**Data extracts**:
::::::::

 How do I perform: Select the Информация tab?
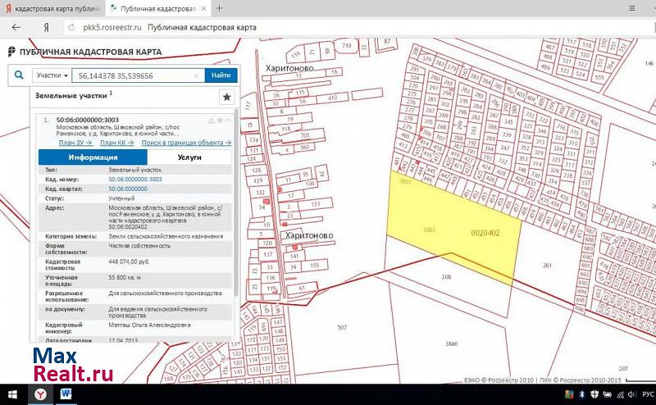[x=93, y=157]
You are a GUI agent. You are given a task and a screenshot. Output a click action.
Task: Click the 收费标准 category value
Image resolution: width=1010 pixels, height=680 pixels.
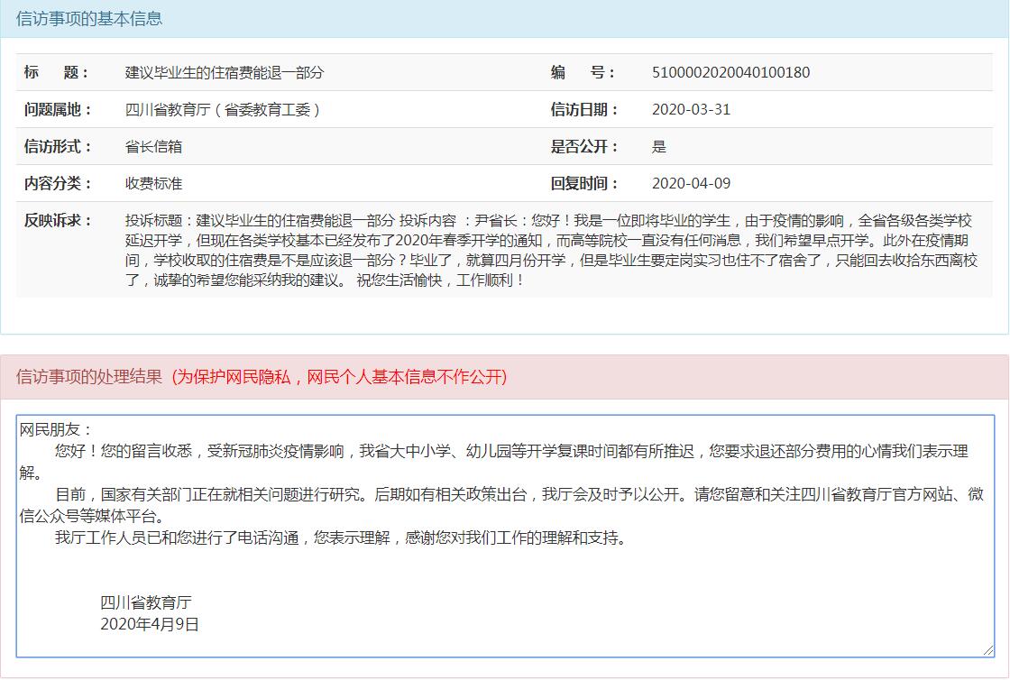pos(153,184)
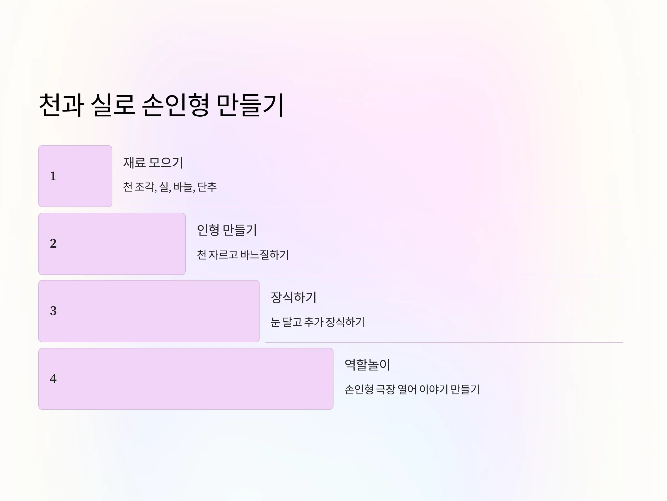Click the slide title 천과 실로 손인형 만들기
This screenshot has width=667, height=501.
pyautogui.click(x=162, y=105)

::::::::

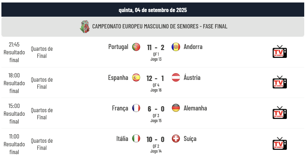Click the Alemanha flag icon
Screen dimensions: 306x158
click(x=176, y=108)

::::::::

**Problem to work on**: Could you transcribe the entries above word for word, from the line with "You are a GUI" down to the line with "Task: Click the 收费标准 category value", keeping both?

**Exercise solution**:
You are a GUI agent. You are given a task and a screenshot. Output a click action.
Task: Click the 收费标准 category value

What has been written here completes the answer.